*Document*
And, of course, the schools always want more money and, lately, in Illinois, an increased income tax to supply it. There is also a hue and cry about affluent suburban schools spending some three times as much per student as poor city districts. And one income tax bill, pushed by downtown interests, would not even lower property taxes.

A severe critic of public education allowed, again, about thirty years ago, that public education worked tolerably well when it was locally controlled and financed. All the state and federal funding, with accompanying regulation, however, turned it into bureaucratic Babylon.

It did work for the Jews, a century ago, as we see in Albert Lee, Henry Ford and the Jews:

"Jews also came with a passion for higher learning which upset still more native Americans. The urban system of education, particularly in New York City, made it possible for poor immigrants to go through college at little cost. Rural Americans, on the other hand, usually had to leave home to have access to postsecon-dary education. The Jews, more than any other immigrant group, took full advantage of free public schooling. By 1907, when Jews constituted about 25 percent of the population of New York City, they were the largest single ethnic group in the public schools. Jews were entering profession-al schools in such large numbers that Lawrence Lowell of Harvard imposed a quota, limiting Jewish enrollment there."

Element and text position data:

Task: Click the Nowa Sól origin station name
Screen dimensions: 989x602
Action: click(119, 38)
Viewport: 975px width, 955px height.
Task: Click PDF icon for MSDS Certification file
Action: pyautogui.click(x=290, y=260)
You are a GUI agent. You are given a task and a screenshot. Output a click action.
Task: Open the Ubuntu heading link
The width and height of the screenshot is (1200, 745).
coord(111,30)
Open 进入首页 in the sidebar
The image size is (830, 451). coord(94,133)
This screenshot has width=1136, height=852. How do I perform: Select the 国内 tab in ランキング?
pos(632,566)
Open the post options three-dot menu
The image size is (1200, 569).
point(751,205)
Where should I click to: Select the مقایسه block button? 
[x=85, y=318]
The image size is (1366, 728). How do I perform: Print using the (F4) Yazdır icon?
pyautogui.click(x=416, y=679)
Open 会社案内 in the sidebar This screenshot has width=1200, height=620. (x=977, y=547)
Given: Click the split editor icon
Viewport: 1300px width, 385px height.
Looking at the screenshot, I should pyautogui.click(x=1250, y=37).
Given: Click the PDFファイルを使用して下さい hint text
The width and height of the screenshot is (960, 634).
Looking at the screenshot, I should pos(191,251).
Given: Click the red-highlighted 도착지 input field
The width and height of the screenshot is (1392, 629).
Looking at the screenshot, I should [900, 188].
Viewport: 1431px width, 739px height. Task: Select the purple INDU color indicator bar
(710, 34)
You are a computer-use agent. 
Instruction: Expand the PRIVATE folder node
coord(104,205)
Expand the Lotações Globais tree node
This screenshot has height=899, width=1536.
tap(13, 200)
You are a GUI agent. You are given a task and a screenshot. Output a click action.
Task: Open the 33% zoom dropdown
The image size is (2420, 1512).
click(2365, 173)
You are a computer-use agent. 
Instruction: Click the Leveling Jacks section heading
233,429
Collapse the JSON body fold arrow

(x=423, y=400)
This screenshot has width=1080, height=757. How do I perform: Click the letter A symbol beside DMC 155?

*Requirements*
**a)** List every person named in the text about public school funding.
**b)** Continue the text on public school funding from its final sentence.

*Task results*
**a)** Albert Lee, Henry Ford, Lawrence Lowell

**b)**
Whether the fault lies with schools or parents, still, the younger generation has been badly shortchanged by the older generation, which does not value learning that much itself.

But see Fred Hess, Spinning Wheels, a debunking of perpetual "innovation" in the schools. In particular, he quotes a school official in an affluent suburban district:

"We have a full board room at every board meeting, and the board meets twice a month or more. The parents are full of letters to the editor. Whenever we advertise for parents to join committees, we have people standing in line to get on those committees... The PTA is involved in everything. Our site councils are like mini-school boards and people apply from all over. It's very impressive. It's overwhelming for some of our staff who aren't used to everyone looking over your shoulder... I spend half my life arguing with (the community)."

And before anyone belabors Arne Duncan again for not having an education degree, consider that the very least of his sins. "Education" as taught in "education" schools is actually social adjustment and very anti-learning. Cogent, pointed criticisms have been available for decades by such authors as Jacques Barzun, Arthur Bestor, Richard Hofstadter (Anti-Intellectualism in American Life), Reginald Damerell, and Diane Ravitch. Charles Silberman, Crisis in the Classroom, has a chapter titled, "Education for Docility."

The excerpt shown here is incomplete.